Bohemio, peregrino y soñador
En los créditos del final del que fue su deslumbrante debú, La parte del león, Adolfo Aristaráin dejó constancia de todos los autores a los que creía deber algo en su vida. Era una lista larga, testimonio de muchas horas de lecturas, de muchos discos de jazz oídos y de muchas películas vistas en sesiones de cine de barrio, nombres que ahora se repiten a lo largo de este más que filme, revisión de vida, homenaje a un ser entrañable, la propia madre del cineasta; y emocionado testimonio de la bonhomía de un padre que le dejó una enseñanza de vida: debes ser siempre bohemio, peregrino y soñador.
Estos nombres dan fe de dos cosas. Una, de la terrible coherencia en los gustos de un autodidacto que jamás fue a la universidad pero que no se perdió ninguna de las ventajas culturales en la que tan pródiga fue la mítica Buenos Aires en la que discurrió su adolescencia, entre los esperanzados cincuenta y los agitados sesenta. Otra, que Aristaráin no escatima elogios ni críticas, un gesto de rigor intelectual que le sirve, además, para ponerse artísticamente sobre sus dos pies: al fin y al cabo, somos lo que hemos leído, visto, oído. Y nada mejor que reconocerlo.
ROMA
Dirección: Adolfo Aristaráin. Intérpretes: Juan Diego Botto, José Sacristán, Susú Pecoraro, Agustín Garvie, Vando Villamil, Marcela Kloosterboer. Género: drama, Argentina-España, 2004. Duración: 160 minutos.
Esta honestidad intelectual, bien que en ocasiones servida a través de personajes que se pretenden entrañables pero que resultan sentenciosos en exceso (el que interpreta Marcos Mundstock, sin ir más lejos), arropa toda la vivencia que muestra Roma, un largo ejercicio de autoanálisis, pero al tiempo una declaración de amor -a la vida, a la madre, a los padres culturales sin los que no se puede vivir- de arrebatada, desarmante fuerza. Como ocurre en su cine, al menos desde la impactante Martín (Hache), hay en el filme una construcción de personajes que sobresale más allá de cualquier otra consideración: Aristaráin pasa incluso por encima de las contingencias de la historia, que su protagonista (espléndido Juan Diego Botto) vive no en primera persona, como buena parte de su generación, sino "desde un rincón", según acertada definición de otro personaje, para centrar todo su esfuerzo en la construcción de unos tipos humanos llenos de contradicciones, sí, pero también de humanidad, de sentimientos, de ternura, de carencias.
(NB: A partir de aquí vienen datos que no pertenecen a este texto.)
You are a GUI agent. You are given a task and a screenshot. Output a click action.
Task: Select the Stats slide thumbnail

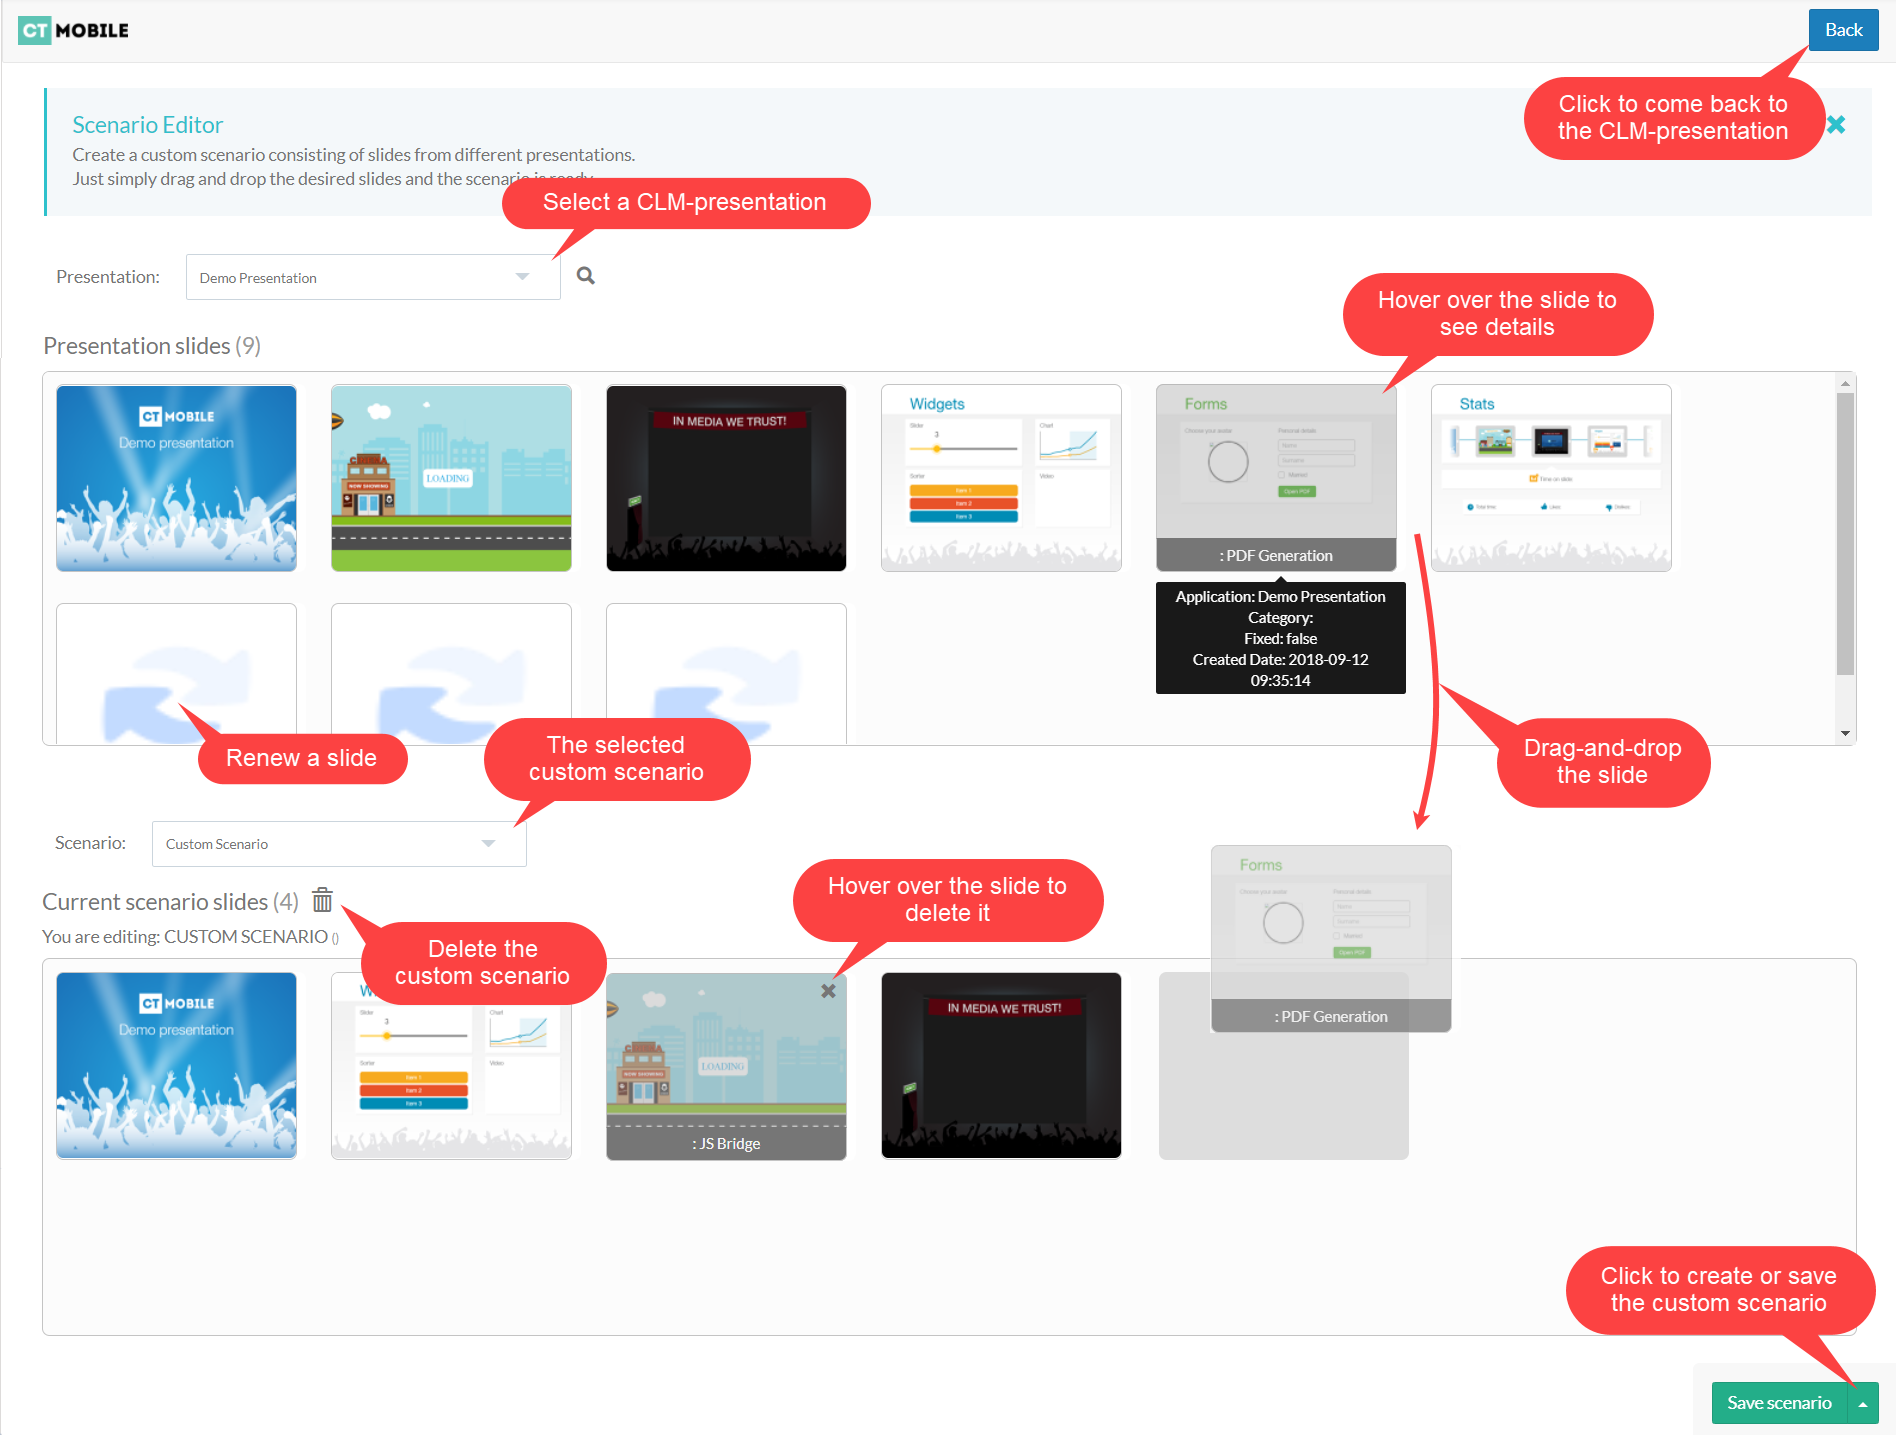tap(1550, 478)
Y el resultado es una película intensa, honesta y también un tanto contradictoria. Intensa porque esos personajes tan primorosamente construidos se hacen inmediatamente próximos, irresistiblemente humanos (esa madre, Roma, con la que Susú Pecoraro da un auténtico recital; el propio protagonista), perfectamente comprensible en sus debilidades y sus grandezas. Honesta, porque su creador no duda en poner todo su pasado ante los ojos de su espectador, sin esperar que éste lo apruebe o lo desapruebe: al fin y al cabo, como recuerda el propio protagonista adulto (Sacristán) con palabras de Robert Stevenson: "No hay que tomarse demasiado en serio a uno mismo, somos absolutamente prescindibles para la historia".
Y también un tanto contradictoria porque, a pesar de su desusada duración (dos horas y cuarenta minutos de una película intimista parecen, a priori, mucho tiempo), en ocasiones literalmente necesitamos saber más sobre lo que se nos cuenta, esperamos más de unos personajes de los que nos hemos apropiado... y es éste tal vez el mejor elogio que de la película pueda hacerse.
Y contradictoria, en fin, porque como ocurre en sus últimos títulos, Aristaráin se vuelca a fondo en la palabra y prescinde en demasía de los poderes de la imagen, eso que hacía de sus primeras películas verdaderamente propias extraordinarios ejemplos de sabiduría fílmica. Un reproche menor, en todo caso: porque lo que en el fondo se recordará de esta película es su gesto de amor a la vida, su profundo, conmovedor agradecimiento.